Hier matin, en réunion de groupe, Ayrault a martelé les mots «transparence», «dignité» et «probité», laissant au placard le terme de «moralisation» jugé trop stigmatisant. «On ne peut pas dire que cela soulève l’enthousiasme de mes collègues, rapporte un député PS. Beaucoup y voient de l’impudeur.»

«Ce n’est pas une faute individuelle qui doit nous conduire à jeter l’opprobre sur tout le monde», s’est même permis le président de l’Assemblée, Claude Bartolone. Or Matignon a choisi d’être intraitable : vendredi soir lors de la réunion d’arbitrage sur le futur projet de loi, il a même été question d’aller jusqu’à exiger la publication du patrimoine des conjoints des élus… Ce qui a laissé plusieurs participants effarés. «Soit on répond à l’affaire Cahuzac par la vindicte populaire en jetant les élus en pâture, soit on s’en tient à un triptyque prévention, contrôle et sanction. Si on est ferme sur ces trois piliers, il n’y a pas besoin de publication.
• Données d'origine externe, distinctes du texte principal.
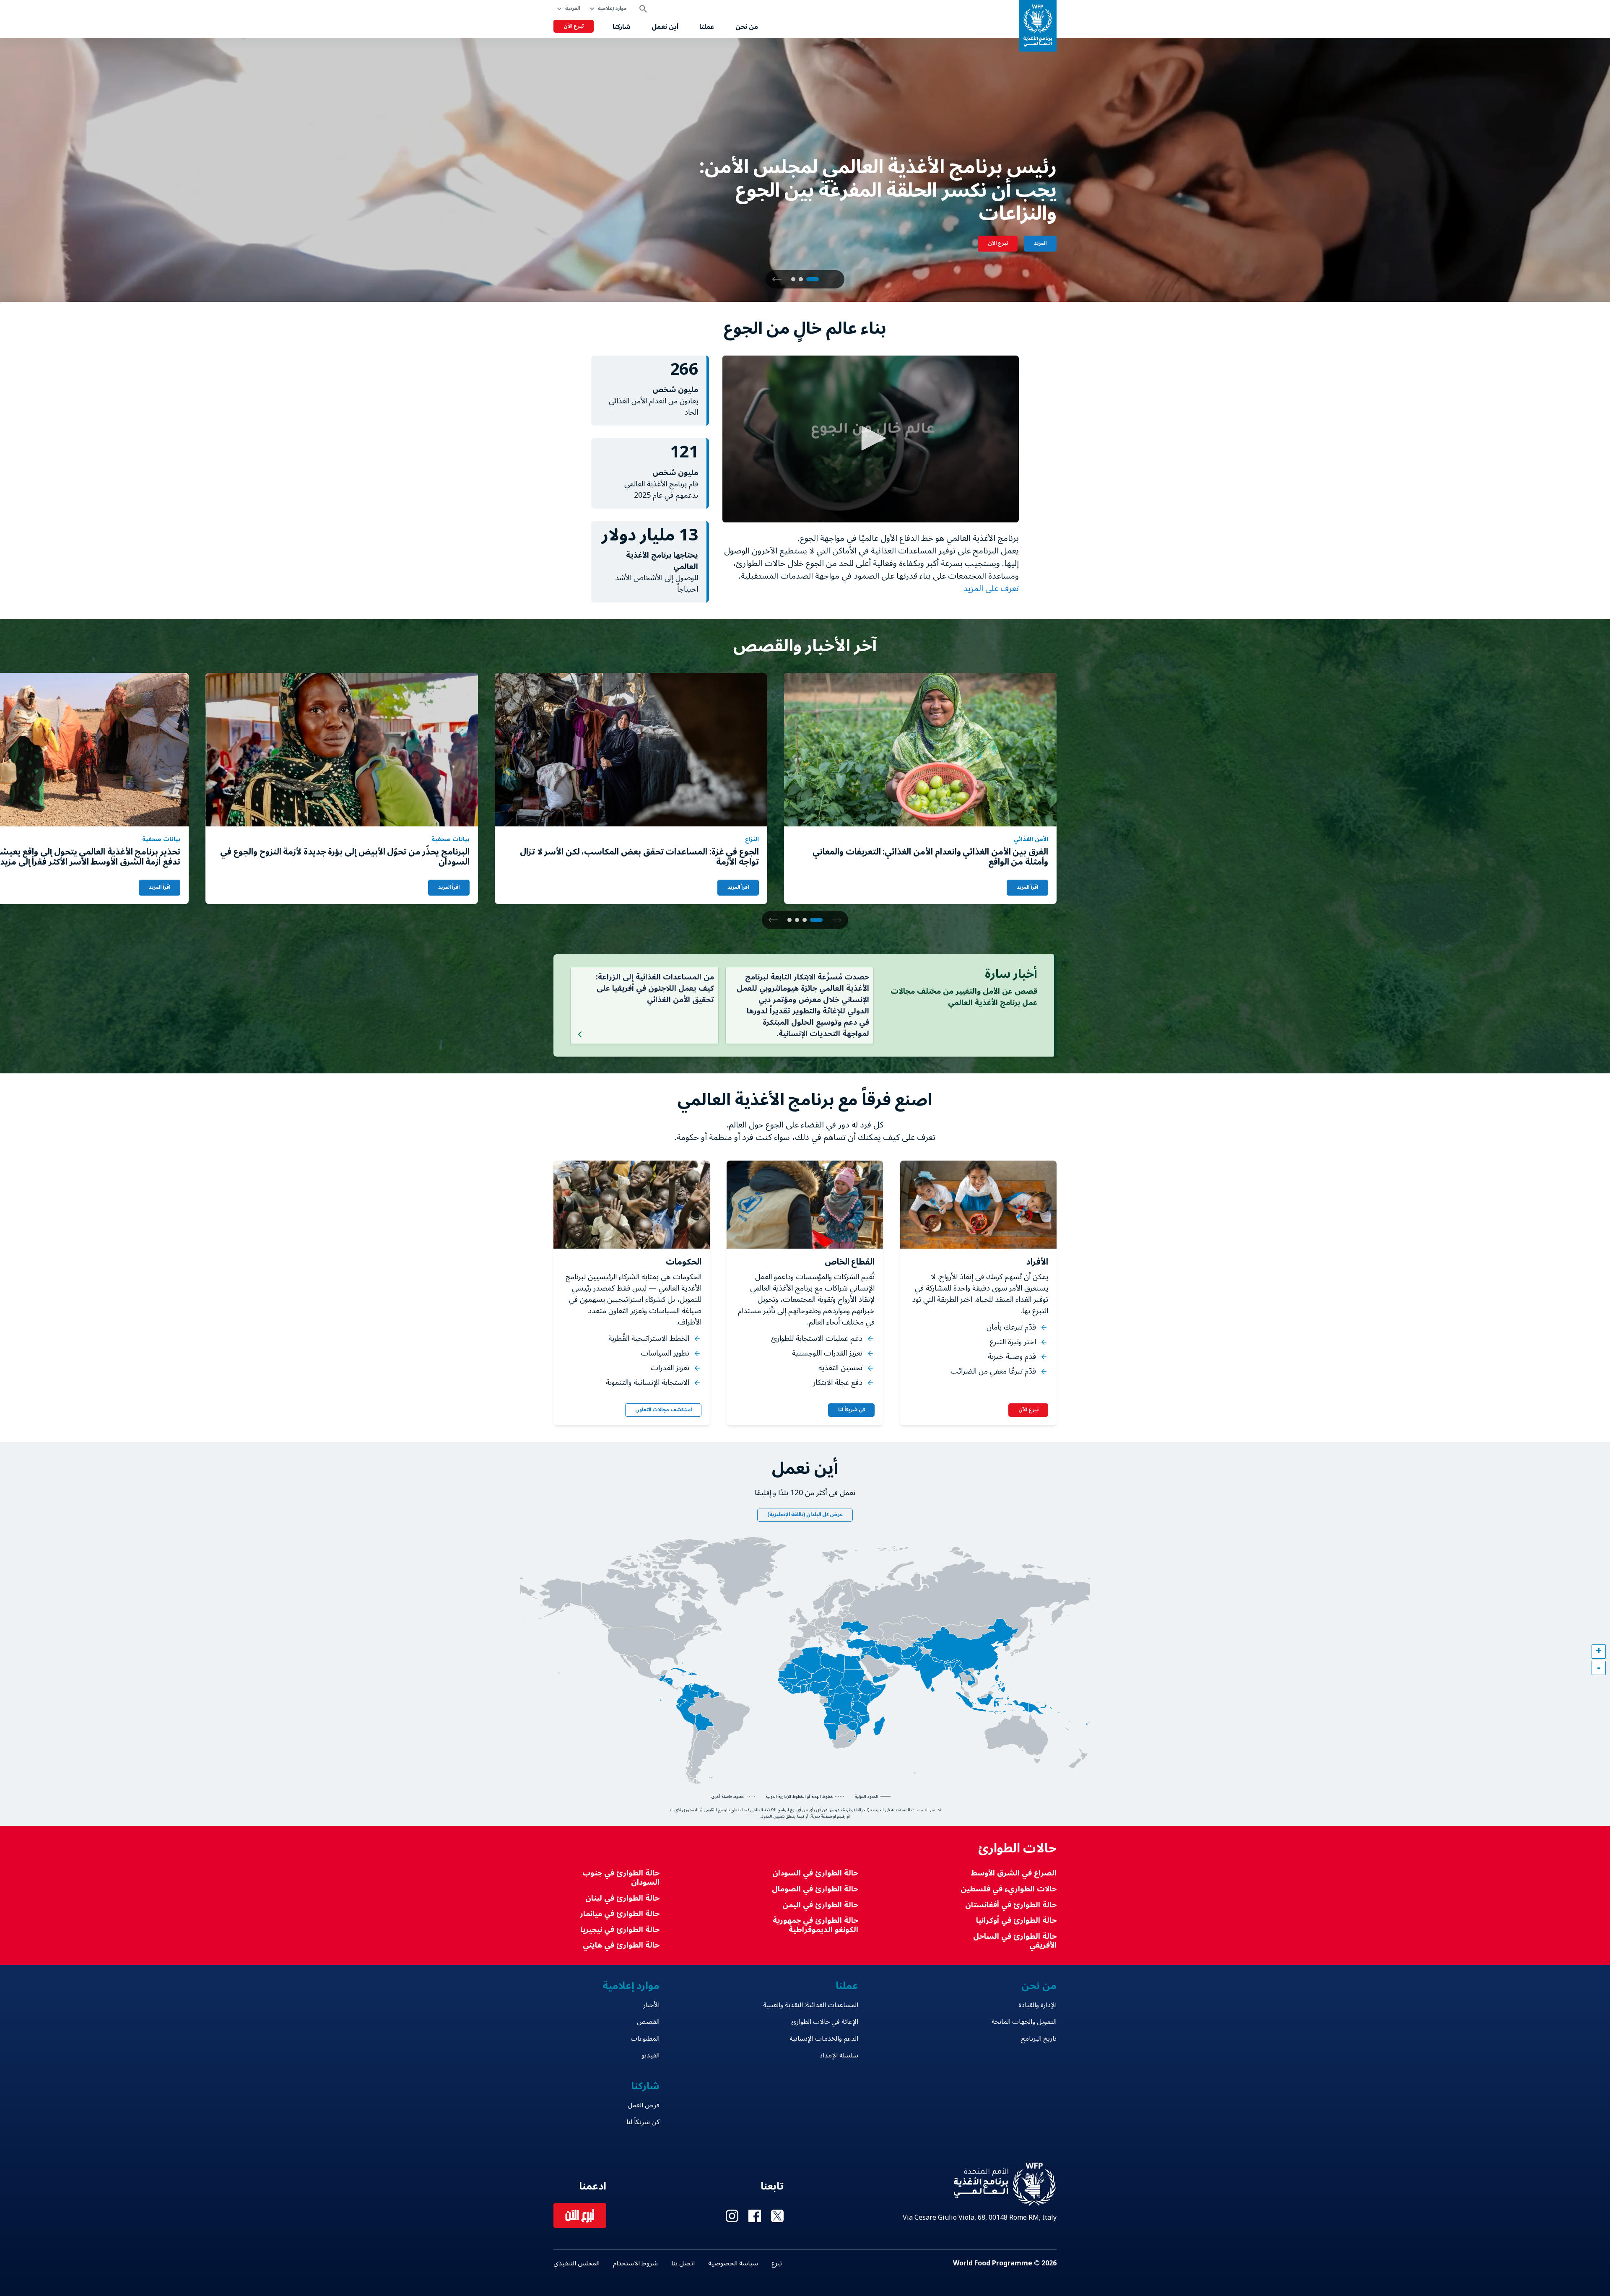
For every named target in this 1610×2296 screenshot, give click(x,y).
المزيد (1040, 243)
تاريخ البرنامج (1039, 2038)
On n’est pas en 1942, la République ne fonctionne pas à la délation», s’emporte un dirigeant socialiste qui regrette que le gouvernement légifère sous le coup de l’émotion. Comme sous Sarkozy…

«Suspicion». Hier à l’Assemblée, l’agacement face à la publicité des patrimoines se ressentait autant à gauche qu’à droite. De Jérôme Guedj (PS) alertant sur un «grand déballage» risquant «d’entretenir le phénomène de suspicion», à Benoist Apparu (UMP) mettant en garde contre un «classement entre les députés riches et les députés pauvres». D’André Chassaigne (PCF), dénonçant comme «un peu malsain» que des élus puissent passer pour «fortunés» alors qu’ils ont «parfois des biens de famille», au patron du groupe UMP, Christian Jacob, réclamant une transparence pour «tous les gens qui […] portent la parole publique» : «magistrats», «journalistes», «patrons d’organisation syndicales»… Autant de «réactions très corporatistes des élus de tous bords», selon le coprésident du groupe écolo, François de Rugy, rappelant hier la «résistance à la transparence» qu’il avait pu constater lors du rejet en 2011, d’une proposition de loi UMP sur le sujet.

«Voyeurisme». D’autres députés - de droite comme de gauche - ont déjà publié leur patrimoine sur Internet : «J’ai désormais une rubrique transparence sur mon blog . Faut pas que mes filles la voient sinon elles vont me demander d’augmenter leur argent de poche…», plaisante un élu PS. Les récalcitrants crient au «voyeurisme» ? «Dans toute une série de pays et de très longue date, cette transparence existe et ne nourrit pas de voyeurisme», rétorque un conseiller du Premier ministre. Faire comme dans le reste de l’Europe, «pas plus, pas moins», insiste un député PS. A condition que l’exécutif y mette les moyens de contrôle des déclarations des élus. La «Haute autorité de la déontologie», qui doit remplacer la Commission pour la transparence de la vie financière, devrait être dotée de pouvoir d’investigation et d’un financement conséquent. Et être constituée de membres au mandat non renouvelable avec nomination validée par trois cinquièmes des parlementaires. A condition d’engager aussi une lutte contre «les racines du mal», insistent des députés : la fraude et l’évasion fiscale. Ayrault a promis hier des «mesures» pour «lutter contre la grande délinquance financière» et «les paradis fiscaux».

Mais à droite, pas question de laisser la majorité tourner la page Cahuzac si facilement. Hier après-midi, les députés UMP ont canardé le Premier ministre, exigeant des éclaircissements sur ce que savaient les services de l’Etat. Manière de coincer un exécutif qui joue là le rebond de Hollande. Un peu trop tard estiment certains : «Il aurait fallu commencer par ça au printemps dernier, regrette un conseiller ministériel. Ça marquait le changement d’ère par rapport au quinquennat Sarkozy et ça nous aurait peut-être un peu prémunis.»